131. Palindrome Partitioning

Given a string s, partition s such that every substring of the partition is a palindrome. Return all possible palindrome partitioning of s.

Example 1:

Input: s = "aab"
Output: [["a","a","b"],["aa","b"]]

Example 2:

Input: s = "a"
Output: [["a"]]

Constraints:

• 1 <= s.length <= 16
• s contains only lowercase English letters.

Approach 01:

#include <bits/stdc++.h>

using namespace std;

class Solution {
public:
    vector<vector<string>> partition(string s) {
        vector<vector<string>> result;
        solve(s, 0, {}, result);
        return result;
    }

private:
    void solve(const string& s, int start, vector<string>&& path,
             vector<vector<string>>& result) {
        if (start == s.length()) {
            result.push_back(path);
            return;
        }

        for (int i = start; i < s.length(); ++i)
            if (isPalindrome(s, start, i)) {
                path.push_back(s.substr(start, i - start + 1));
                solve(s, i + 1, move(path), result);
                path.pop_back();
            }
    }

    bool isPalindrome(const string& s, int l, int r) {
        while (l < r)
            if (s[l++] != s[r--])
                return false;
        return true;
    }
};

from typing import *

class Solution:
    def partition(self, s: str) -> List[List[str]]:
        result = []

        def isPalindrome(s: str) -> bool:
            return s == s[::-1]

        def solve(s: str, j: int, path: List[str], result: List[List[str]]) -> None:
            if j == len(s):
                result.append(path)
                return

            for i in range(j, len(s)):
                if isPalindrome(s[j : i + 1]):
                    solve(s, i + 1, path + [s[j : i + 1]], result)

        solve(s, 0, [], result)
        return result

Time Complexity

• Recursive Partitioning:

  The function partition recursively partitions the string s into palindromic substrings. The isPalindrome function is called to check each substring’s palindromic property.

• Recursive Calls:

  In the worst case, the algorithm explores all possible partitions of the string. The number of partitions can grow exponentially with the input size, considering all possible divisions of the string.
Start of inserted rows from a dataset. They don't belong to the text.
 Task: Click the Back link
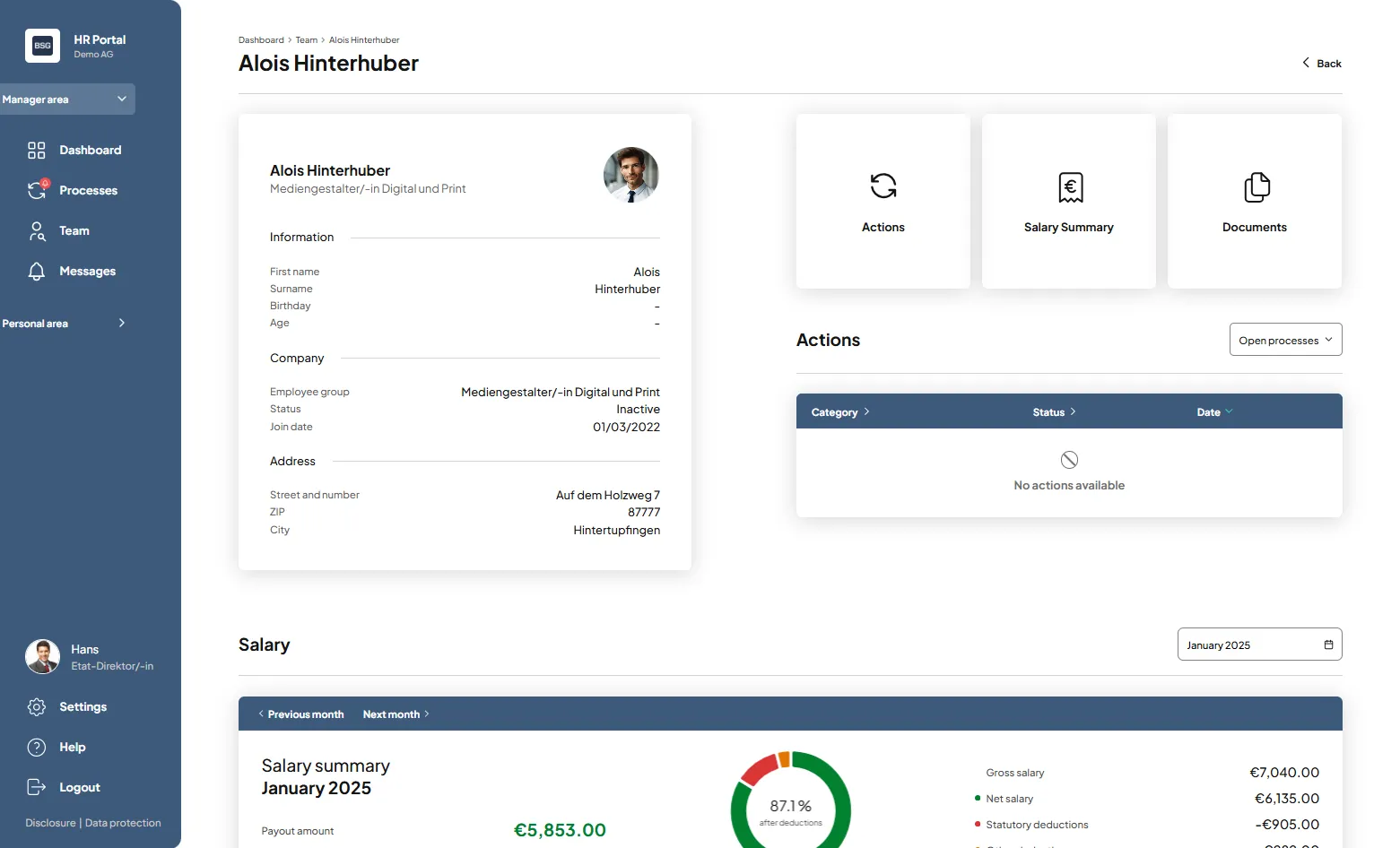click(1322, 64)
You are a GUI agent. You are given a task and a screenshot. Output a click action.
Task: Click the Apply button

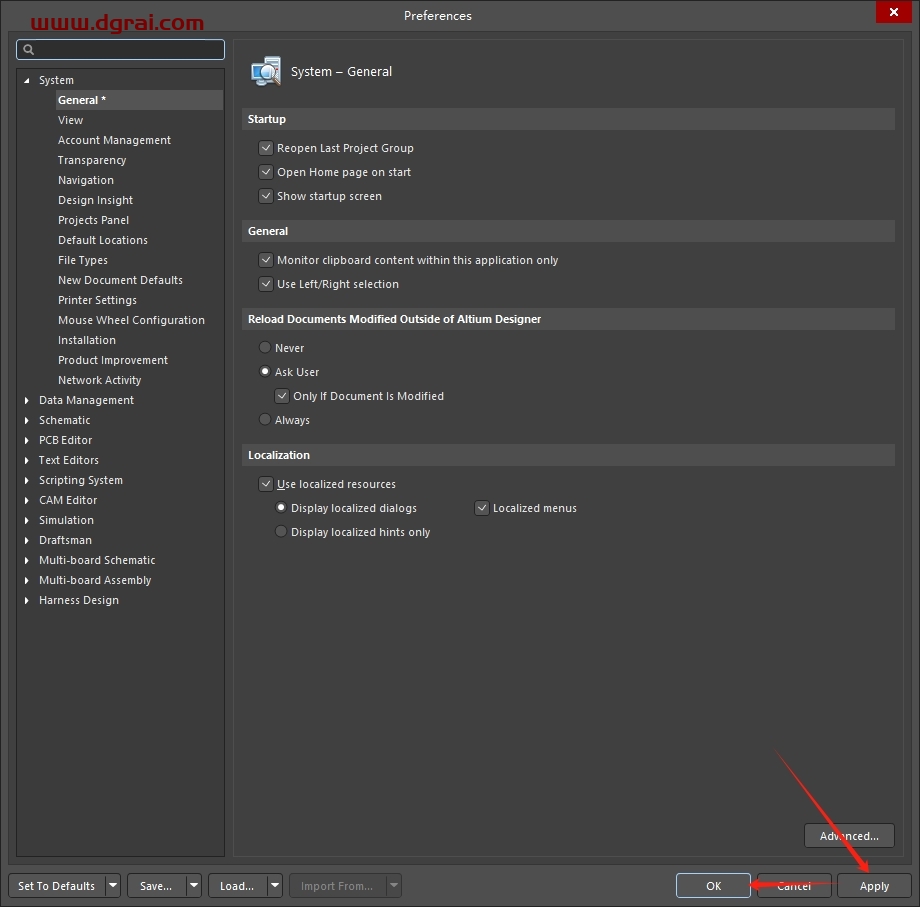(874, 886)
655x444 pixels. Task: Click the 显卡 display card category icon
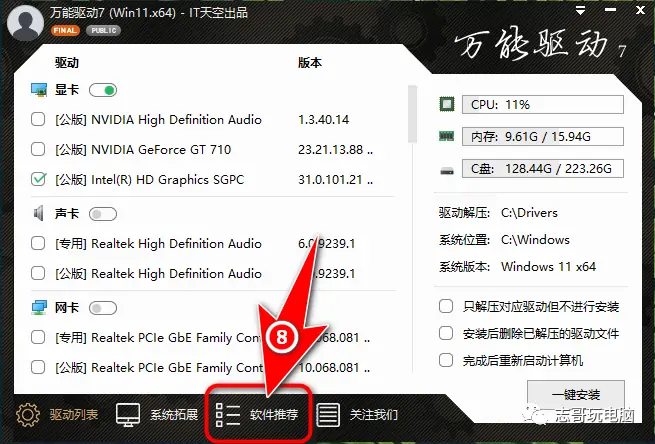[x=39, y=90]
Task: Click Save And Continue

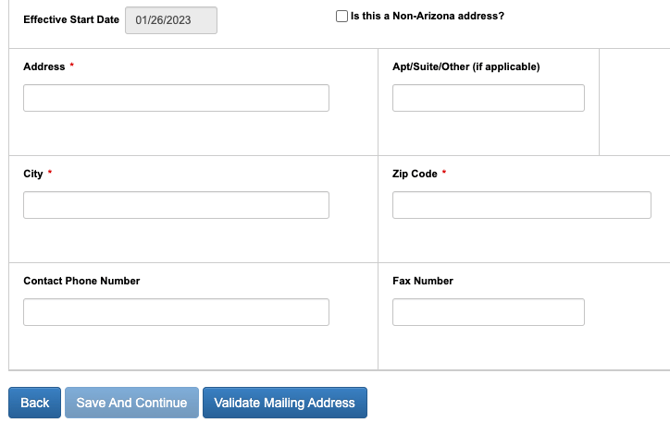Action: pos(132,403)
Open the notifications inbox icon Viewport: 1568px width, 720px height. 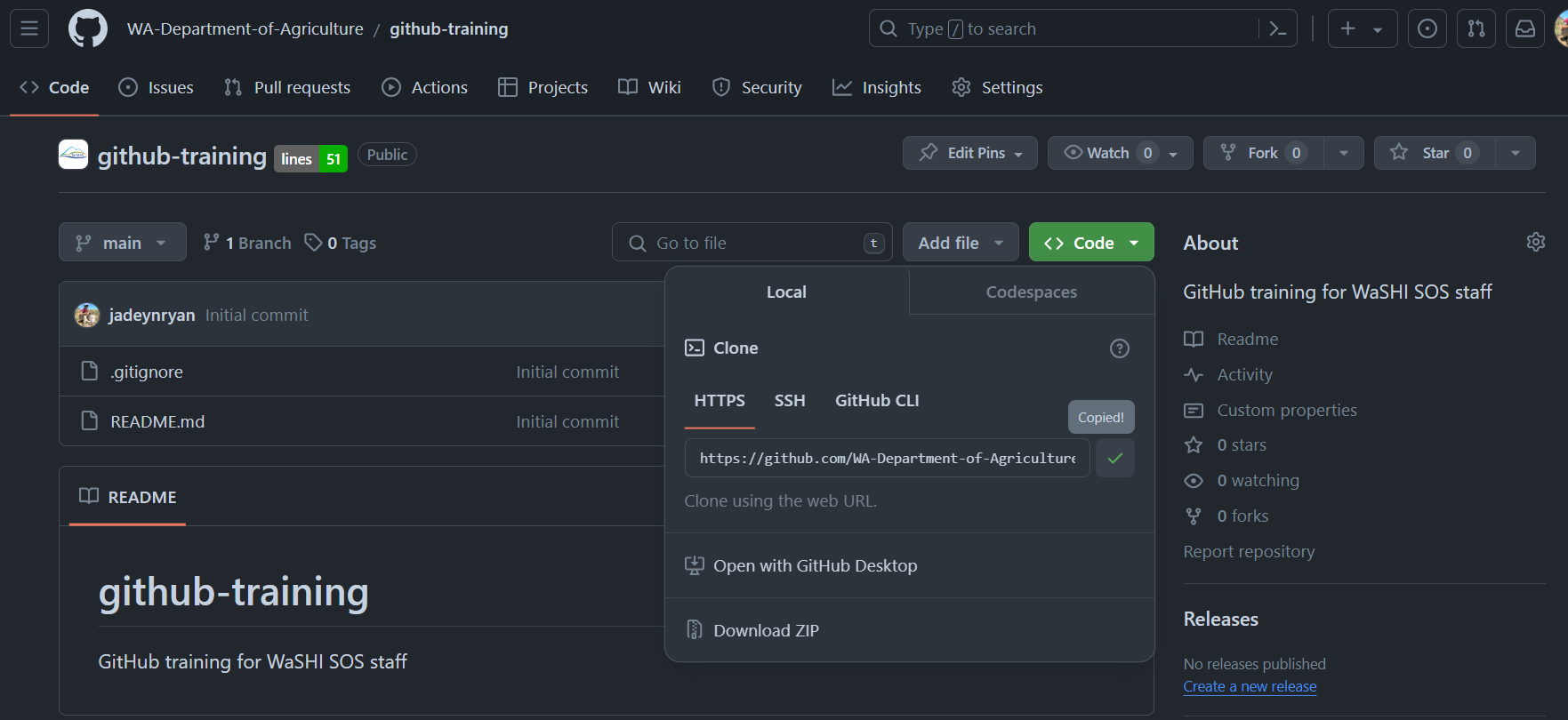(x=1525, y=29)
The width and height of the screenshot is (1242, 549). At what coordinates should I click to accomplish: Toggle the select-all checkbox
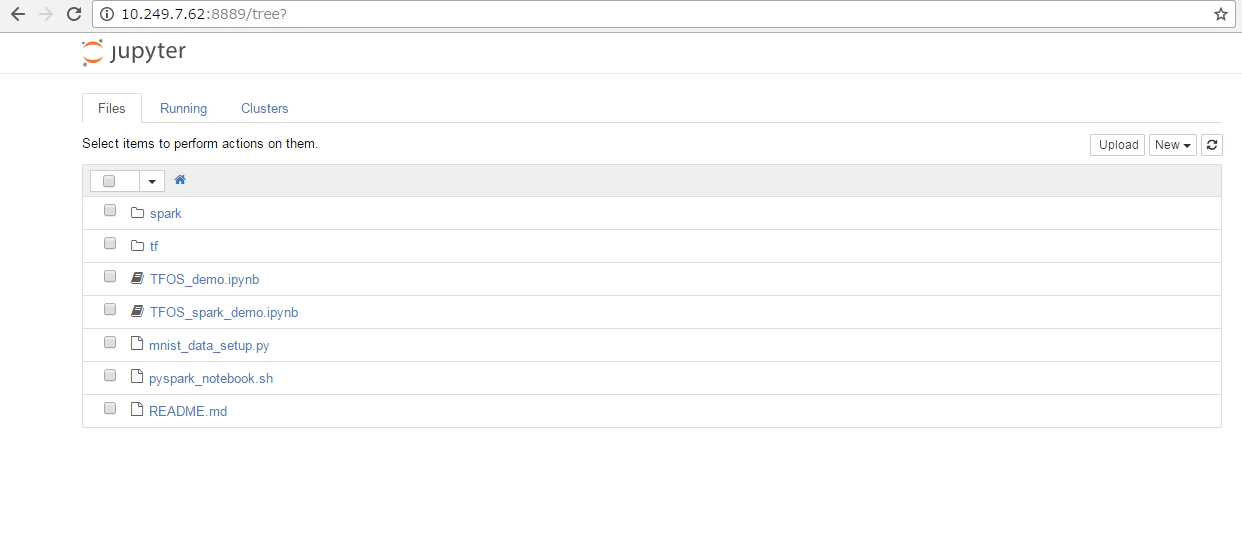point(109,181)
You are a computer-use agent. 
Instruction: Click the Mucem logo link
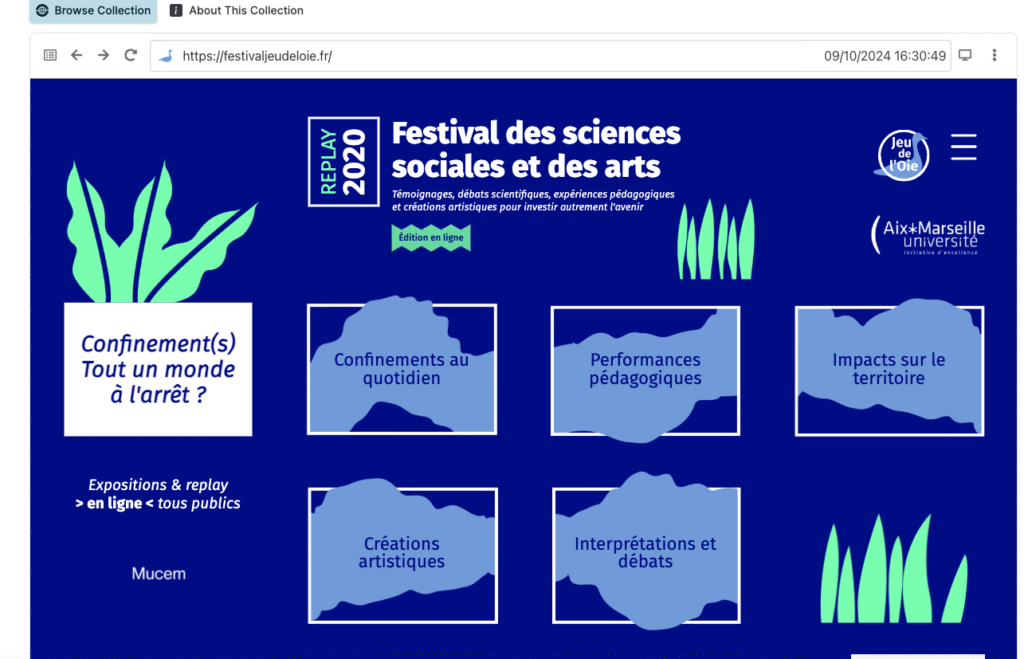158,574
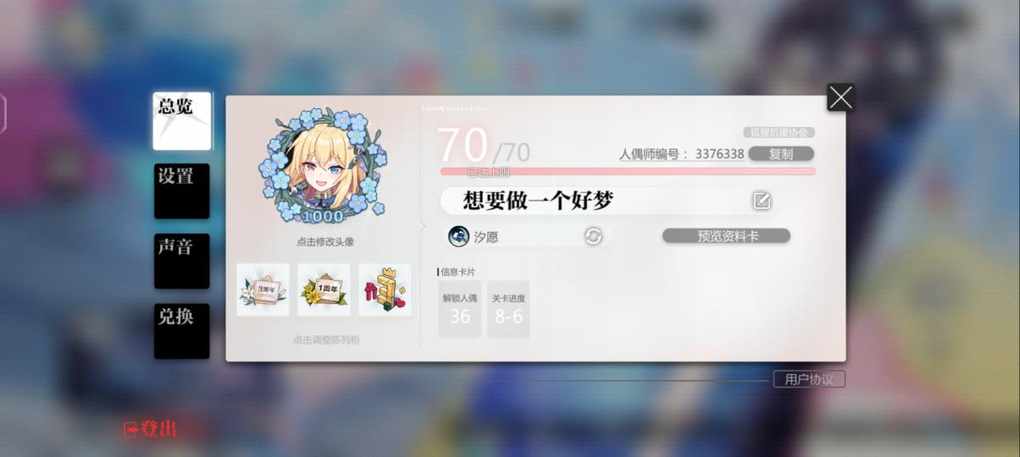
Task: Open the 用户协议 user agreement
Action: pyautogui.click(x=809, y=380)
• Overall Time Complexity:

  The overall time complexity is \( O(n \cdot 2^n) \), where \( n \) is the length of the input string s. This complexity arises due to the exponential number of possible partitions and the linear time check for each partition.

Space Complexity

• Recursive Stack Space:

  The space complexity is determined by the maximum depth of the recursion stack, which is equal to the maximum number of recursive calls made.

• Path Storage:

  Each valid partition (path) is stored temporarily in the path vector, which contributes to space usage.

• Overall Space Complexity:

  The overall space complexity is \( O(n \cdot 2^n) \), similar to the time complexity. This is dominated by the space required for storing all possible partitions and the recursion stack space.